[Data supplied Boundary: Start]

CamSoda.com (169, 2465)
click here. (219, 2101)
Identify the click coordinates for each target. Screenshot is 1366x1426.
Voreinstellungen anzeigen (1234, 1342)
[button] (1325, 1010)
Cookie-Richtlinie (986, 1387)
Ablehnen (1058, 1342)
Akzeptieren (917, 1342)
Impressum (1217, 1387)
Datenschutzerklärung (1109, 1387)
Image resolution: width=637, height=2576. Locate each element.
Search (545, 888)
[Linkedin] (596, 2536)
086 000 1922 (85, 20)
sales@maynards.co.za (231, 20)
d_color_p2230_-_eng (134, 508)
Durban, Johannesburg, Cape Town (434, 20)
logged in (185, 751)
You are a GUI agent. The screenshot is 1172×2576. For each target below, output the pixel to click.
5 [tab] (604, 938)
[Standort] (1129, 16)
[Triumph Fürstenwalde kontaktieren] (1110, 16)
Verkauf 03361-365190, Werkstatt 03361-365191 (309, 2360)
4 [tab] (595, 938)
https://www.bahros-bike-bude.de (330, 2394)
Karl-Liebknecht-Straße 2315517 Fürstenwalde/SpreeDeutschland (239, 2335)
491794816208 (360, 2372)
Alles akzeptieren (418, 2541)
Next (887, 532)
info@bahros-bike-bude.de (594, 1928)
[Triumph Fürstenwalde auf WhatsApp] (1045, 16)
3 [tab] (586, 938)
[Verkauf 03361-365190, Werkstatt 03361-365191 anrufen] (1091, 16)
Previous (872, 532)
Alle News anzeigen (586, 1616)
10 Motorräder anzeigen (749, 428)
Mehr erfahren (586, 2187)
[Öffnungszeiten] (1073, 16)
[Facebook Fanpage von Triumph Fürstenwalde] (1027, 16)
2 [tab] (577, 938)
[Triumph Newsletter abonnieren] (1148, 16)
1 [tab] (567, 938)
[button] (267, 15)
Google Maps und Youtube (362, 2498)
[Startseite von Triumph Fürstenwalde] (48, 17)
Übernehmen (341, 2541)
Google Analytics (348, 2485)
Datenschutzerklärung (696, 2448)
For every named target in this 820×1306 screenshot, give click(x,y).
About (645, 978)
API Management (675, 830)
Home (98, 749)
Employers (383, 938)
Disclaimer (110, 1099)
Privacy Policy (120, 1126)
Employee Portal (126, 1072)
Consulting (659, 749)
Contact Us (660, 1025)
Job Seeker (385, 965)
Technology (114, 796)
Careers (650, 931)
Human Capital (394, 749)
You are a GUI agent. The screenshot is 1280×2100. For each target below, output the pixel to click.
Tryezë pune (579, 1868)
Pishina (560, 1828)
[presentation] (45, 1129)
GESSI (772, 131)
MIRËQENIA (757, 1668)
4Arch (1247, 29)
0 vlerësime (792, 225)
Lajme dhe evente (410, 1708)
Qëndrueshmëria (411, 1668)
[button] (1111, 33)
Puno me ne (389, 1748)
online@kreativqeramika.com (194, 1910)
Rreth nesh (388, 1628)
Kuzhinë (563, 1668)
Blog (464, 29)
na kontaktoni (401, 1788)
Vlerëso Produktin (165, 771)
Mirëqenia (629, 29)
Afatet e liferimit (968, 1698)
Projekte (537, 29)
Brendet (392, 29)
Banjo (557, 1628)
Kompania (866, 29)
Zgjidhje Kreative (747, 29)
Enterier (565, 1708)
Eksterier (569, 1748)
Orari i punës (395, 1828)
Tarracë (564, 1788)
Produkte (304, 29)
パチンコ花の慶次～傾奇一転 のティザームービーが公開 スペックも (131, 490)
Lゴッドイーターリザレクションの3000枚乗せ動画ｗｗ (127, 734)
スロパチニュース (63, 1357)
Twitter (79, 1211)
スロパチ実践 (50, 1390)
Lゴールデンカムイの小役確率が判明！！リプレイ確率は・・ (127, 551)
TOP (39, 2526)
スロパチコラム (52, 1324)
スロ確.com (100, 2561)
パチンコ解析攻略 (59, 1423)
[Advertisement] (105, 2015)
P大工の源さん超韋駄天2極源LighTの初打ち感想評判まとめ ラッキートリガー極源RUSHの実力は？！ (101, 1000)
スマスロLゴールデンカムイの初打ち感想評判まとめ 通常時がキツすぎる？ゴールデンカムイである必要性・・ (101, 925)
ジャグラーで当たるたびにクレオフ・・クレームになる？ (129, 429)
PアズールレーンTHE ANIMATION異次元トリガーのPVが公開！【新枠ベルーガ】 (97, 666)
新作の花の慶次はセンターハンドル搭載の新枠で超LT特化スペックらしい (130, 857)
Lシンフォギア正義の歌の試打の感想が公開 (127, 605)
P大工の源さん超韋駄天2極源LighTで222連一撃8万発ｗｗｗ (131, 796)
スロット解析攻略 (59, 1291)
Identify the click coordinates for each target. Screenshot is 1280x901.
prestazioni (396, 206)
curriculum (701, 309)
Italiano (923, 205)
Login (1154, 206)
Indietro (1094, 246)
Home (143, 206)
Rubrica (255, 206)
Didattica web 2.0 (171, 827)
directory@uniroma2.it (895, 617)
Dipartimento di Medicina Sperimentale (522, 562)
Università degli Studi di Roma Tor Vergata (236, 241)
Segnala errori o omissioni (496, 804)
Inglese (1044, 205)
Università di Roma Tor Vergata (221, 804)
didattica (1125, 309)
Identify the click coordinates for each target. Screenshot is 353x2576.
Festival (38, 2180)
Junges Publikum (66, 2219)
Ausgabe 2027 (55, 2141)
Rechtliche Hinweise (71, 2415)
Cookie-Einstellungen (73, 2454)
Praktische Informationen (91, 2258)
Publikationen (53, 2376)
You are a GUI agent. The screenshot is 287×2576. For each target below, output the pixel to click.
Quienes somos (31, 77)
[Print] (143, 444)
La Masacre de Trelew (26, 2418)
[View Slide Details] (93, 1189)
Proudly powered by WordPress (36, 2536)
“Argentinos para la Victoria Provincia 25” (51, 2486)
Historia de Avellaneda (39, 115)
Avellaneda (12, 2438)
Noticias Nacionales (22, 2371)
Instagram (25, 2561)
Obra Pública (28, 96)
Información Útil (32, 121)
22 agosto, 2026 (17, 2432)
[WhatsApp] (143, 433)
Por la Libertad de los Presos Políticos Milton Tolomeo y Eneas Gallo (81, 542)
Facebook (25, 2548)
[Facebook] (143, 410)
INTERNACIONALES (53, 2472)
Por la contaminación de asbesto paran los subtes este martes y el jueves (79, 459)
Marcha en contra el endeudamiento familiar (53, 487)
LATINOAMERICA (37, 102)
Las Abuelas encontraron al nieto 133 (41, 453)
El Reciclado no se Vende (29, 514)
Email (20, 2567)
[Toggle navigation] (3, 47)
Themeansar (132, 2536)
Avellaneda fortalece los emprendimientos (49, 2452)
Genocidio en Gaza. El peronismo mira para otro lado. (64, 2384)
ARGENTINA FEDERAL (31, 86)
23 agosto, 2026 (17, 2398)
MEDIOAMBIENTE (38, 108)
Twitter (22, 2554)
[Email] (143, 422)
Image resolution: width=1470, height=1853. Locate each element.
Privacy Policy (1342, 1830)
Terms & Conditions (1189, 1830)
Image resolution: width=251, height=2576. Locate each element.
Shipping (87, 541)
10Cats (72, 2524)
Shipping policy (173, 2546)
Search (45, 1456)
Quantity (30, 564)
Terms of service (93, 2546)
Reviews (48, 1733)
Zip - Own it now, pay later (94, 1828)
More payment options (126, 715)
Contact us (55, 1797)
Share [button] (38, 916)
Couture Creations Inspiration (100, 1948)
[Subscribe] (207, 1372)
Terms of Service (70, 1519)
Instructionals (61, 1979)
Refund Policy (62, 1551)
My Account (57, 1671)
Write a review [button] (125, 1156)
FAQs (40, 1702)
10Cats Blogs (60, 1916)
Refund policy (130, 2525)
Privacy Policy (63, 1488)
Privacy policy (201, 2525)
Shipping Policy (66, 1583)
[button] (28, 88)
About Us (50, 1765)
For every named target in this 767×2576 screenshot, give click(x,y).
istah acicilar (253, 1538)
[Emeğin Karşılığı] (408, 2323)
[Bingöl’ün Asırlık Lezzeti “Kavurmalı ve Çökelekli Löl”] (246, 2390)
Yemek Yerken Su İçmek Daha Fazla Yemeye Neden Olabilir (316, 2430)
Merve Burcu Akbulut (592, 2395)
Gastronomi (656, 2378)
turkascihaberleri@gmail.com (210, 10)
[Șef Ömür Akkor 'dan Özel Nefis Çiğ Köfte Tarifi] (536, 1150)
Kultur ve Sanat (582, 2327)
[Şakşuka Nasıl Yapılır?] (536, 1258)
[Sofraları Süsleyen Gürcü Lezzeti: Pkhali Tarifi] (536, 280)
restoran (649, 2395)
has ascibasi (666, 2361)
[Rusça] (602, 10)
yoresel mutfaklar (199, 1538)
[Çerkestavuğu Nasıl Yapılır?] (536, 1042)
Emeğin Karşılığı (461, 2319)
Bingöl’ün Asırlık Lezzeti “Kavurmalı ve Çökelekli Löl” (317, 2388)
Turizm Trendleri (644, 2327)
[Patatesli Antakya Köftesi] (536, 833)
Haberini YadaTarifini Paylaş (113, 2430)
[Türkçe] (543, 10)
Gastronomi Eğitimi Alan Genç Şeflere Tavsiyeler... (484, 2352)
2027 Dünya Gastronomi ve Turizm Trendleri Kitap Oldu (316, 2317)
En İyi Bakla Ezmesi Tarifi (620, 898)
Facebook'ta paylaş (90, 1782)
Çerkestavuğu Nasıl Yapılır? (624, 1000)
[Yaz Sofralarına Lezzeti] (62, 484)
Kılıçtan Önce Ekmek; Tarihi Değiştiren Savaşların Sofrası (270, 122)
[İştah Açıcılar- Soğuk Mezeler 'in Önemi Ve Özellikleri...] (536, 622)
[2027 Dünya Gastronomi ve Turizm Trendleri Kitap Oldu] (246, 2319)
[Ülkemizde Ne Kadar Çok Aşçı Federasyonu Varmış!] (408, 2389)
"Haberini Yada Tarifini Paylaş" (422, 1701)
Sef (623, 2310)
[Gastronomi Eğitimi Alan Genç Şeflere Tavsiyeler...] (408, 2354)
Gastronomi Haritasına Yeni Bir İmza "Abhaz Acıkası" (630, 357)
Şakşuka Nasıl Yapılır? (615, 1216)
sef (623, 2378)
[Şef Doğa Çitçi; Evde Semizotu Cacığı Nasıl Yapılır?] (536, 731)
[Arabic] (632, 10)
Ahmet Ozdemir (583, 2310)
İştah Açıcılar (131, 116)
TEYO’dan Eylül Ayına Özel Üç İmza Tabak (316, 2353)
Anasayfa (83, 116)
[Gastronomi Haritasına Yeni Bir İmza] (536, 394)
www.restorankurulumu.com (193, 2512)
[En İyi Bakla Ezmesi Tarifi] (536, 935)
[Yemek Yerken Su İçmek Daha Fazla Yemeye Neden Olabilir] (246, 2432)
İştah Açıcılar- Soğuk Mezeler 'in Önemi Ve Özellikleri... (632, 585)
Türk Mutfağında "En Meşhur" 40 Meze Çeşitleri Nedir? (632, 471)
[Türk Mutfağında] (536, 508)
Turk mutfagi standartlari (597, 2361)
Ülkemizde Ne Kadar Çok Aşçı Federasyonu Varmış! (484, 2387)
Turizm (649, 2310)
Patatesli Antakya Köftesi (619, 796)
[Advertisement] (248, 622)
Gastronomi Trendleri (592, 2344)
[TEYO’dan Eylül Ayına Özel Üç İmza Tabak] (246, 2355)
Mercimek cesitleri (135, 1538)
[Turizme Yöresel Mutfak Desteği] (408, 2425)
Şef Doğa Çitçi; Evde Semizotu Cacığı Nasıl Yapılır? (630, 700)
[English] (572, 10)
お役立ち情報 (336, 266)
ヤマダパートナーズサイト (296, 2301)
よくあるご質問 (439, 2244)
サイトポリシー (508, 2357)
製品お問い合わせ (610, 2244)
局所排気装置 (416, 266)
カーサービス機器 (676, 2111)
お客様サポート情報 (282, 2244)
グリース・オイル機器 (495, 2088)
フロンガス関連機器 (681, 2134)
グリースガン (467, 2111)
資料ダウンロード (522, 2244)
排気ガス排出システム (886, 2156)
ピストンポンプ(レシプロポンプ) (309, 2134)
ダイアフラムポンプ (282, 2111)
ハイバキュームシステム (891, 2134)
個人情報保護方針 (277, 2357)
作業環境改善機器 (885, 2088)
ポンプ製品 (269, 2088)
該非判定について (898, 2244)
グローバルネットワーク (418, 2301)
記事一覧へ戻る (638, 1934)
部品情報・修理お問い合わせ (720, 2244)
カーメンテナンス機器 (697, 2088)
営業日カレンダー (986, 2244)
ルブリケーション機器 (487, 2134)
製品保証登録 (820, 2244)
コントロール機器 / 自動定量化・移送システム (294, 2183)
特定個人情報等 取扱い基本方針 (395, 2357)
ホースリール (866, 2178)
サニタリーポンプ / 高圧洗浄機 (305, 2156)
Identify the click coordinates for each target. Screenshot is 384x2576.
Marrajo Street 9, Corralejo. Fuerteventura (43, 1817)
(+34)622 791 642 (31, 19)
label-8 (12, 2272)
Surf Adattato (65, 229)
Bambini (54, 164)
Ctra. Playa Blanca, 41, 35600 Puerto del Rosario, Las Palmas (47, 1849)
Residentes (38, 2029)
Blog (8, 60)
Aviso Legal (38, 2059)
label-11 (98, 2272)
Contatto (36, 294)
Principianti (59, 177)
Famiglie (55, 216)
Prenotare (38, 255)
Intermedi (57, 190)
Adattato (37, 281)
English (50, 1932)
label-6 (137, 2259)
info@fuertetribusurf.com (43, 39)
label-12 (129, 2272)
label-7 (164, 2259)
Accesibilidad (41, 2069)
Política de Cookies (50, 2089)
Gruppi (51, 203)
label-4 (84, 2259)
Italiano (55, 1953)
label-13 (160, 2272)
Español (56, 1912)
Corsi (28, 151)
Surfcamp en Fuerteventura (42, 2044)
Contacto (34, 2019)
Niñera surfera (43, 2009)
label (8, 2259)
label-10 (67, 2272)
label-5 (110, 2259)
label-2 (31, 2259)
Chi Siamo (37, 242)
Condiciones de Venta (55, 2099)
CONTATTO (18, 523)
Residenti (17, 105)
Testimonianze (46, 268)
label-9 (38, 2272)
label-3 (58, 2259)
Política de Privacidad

[Data supplied Boundary: End]

Lines that hold the word "Ayına" are the ones to copy from the entries above.

> **Exercise output**
TEYO’dan Eylül Ayına Özel Üç İmza Tabak (316, 2353)
[TEYO’dan Eylül Ayına Özel Üç İmza Tabak] (246, 2355)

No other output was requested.